Consigne 1>
Répondez aux questions suivantes à partir de l'entretien sur la démocratie et le terrorisme au Sahel.
(a) Quel centre de recherches et de sondages Hervé Akinocho dirige-t-il ?
(b) Combien d'années d'expérience de la démocratie Bénin Intelligent évoque-t-il dans sa question ?
(c) Selon Hervé Akinocho, à partir de quelle période de nombreux pays africains ont-ils adopté ce système ?
Consigne 2> Prolongez l'entretien sur la démocratie et le terrorisme au Sahel en reprenant juste après sa dernière phrase.

Texte du document>
----

En ces temps d’incertitude, où les coups d’État se sont multipliés, la démocratie en tant que mode de gouvernance est contestée. Pire, elle est objet de vives critiques. Au-delà du débat habituel sur la question, et face à la montée du terrorisme, Bénin Intelligent s’est intéressé aux liens qui subsistent entre démocratie et terrorisme. En sa qualité de directeur du centre de recherches et de sondages Crop-Togo, Hervé Akinocho livre une analyse appuyée d’exemples précis sur le déficit du modèle de gouvernance et l’explosion du terrorisme au Sahel.
Bénin Intelligent: De 1990 à nos jours, où la démocratisation de la bande sahélienne a pris un fort ancrage, dites-nous, après 34 ans d’expérience de ce mode de gouvernance, quelle analyse faites-vous de l’état de la démocratie au Sahel, surtout da.ns la résolution des conflits à configuration terroriste ?
Hervé Akinocho: Il est intéressant de rappeler que la démocratisation est un processus politique. Où le peuple exerce son droit de choisir les dirigeants chargés de conduire le destin de leur pays. Toutefois, ce système adopté par de nombreux pays africains à partir des années 90 n’a pas toujours répondu aux attentes escomptées. Et le Sahel n’a pas été épargné.

----

Données fournies>

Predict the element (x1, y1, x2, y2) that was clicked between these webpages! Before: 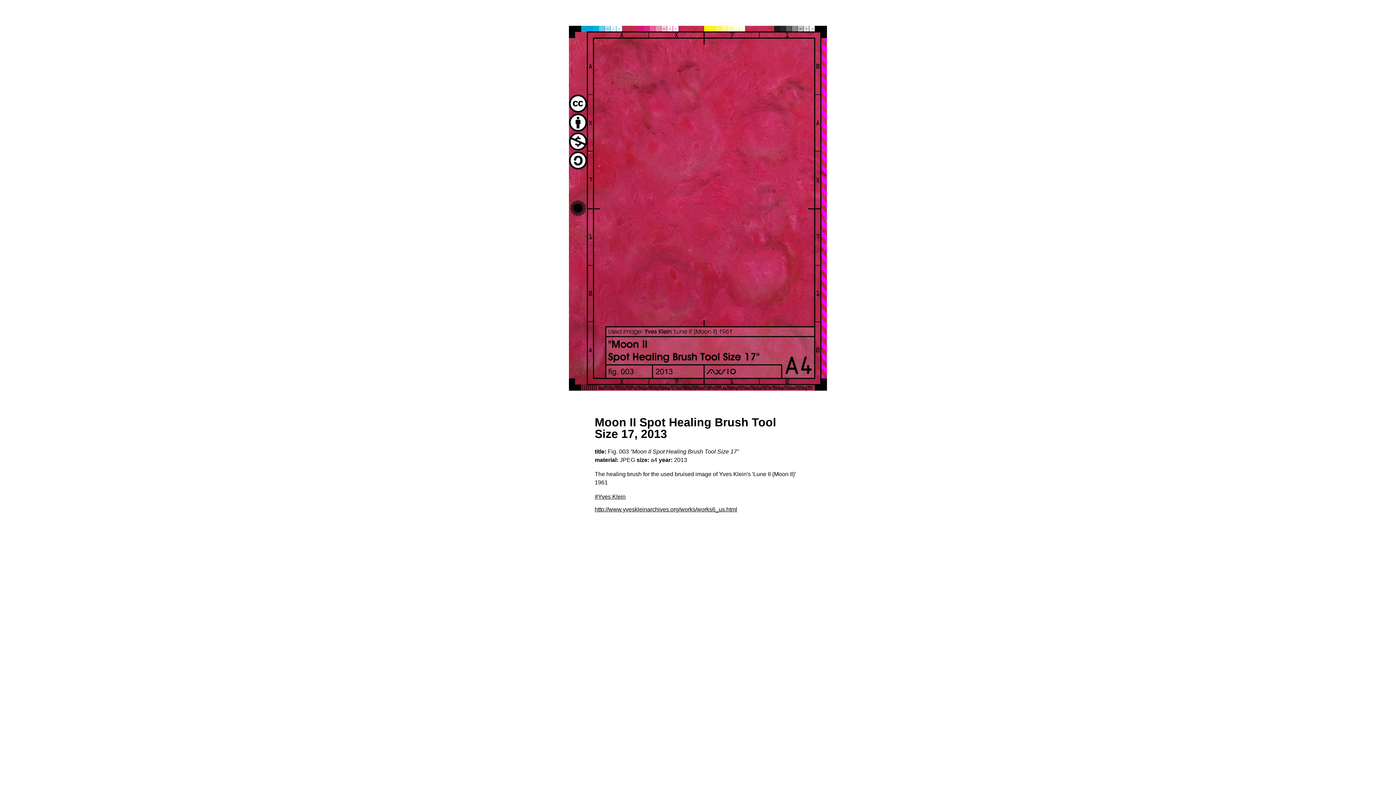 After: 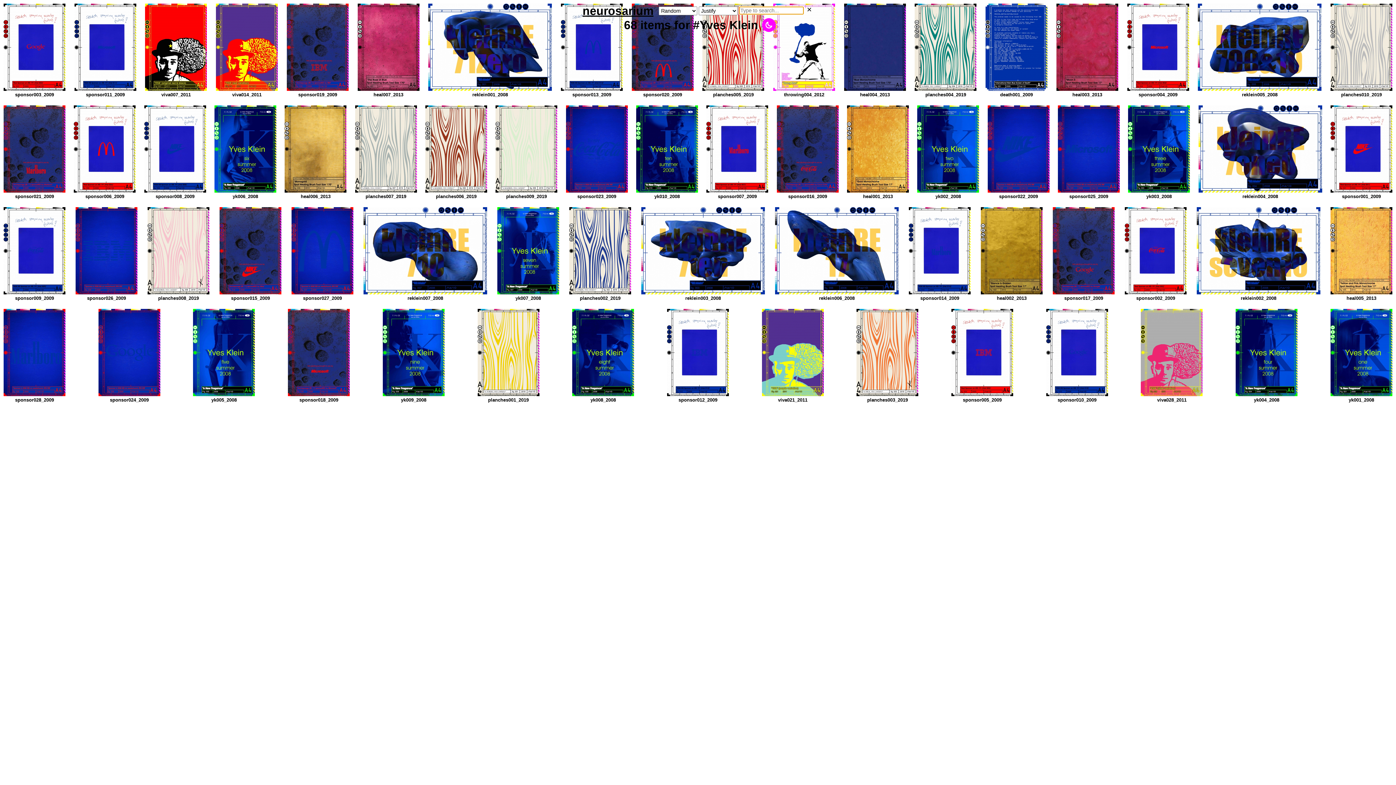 Action: bbox: (594, 493, 625, 500) label: #Yves Klein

----

Réponse 1>
(a) Le centre Crop-Togo.
(b) 34 ans.
(c) À partir des années 90.

Réponse 2>
De nombreux pays de la région ont été confrontés à diverses crises. De même qu’à des interruptions du processus démocratique au cours des 34 dernières années. Des évènements marquants ont suivi tels que l’assassinat du Président Baré Mainassara en 1999, la chute de Blaise Compaoré au Burkina Faso suivie de la tentative de coup d’État du Général Diendéré. Sans oublier bien sûr le coup d’État contre le Président Amadou Toumani Touré en mars 2012 et les rébellions Touaregs qui perdurent depuis 1963. Ces crises révèlent que la démocratie seule n’a pas réussi. Elle n’a pas réussi dans la résolution effective des problèmes auxquels les populations sont confrontées.
Cependant, il est important de se demander si la démocratie a pour vocation première de résoudre les conflits. Dans son essence, ce n’est pas son rôle principal. Toutefois, un système de gouvernance efficace devrait être en mesure de répondre aux crises sociétales sur le long terme.
Malheureusement, les élites politiques africaines, sous le regard complaisant de la communauté internationale, ont souvent réduit la démocratie à un simple exercice électoral. Tout en mettant parfois moins l’accent sur la qualité des institutions gouvernementales. Cette lacune a eu des répercussions importantes sur la capacité des pays du Sahel. Surtout à faire face aux défis internes, y compris ceux liés aux conflits à configuration terroriste.
« Le terrorisme peut se nourrir des inégalités et des conflictualités internes »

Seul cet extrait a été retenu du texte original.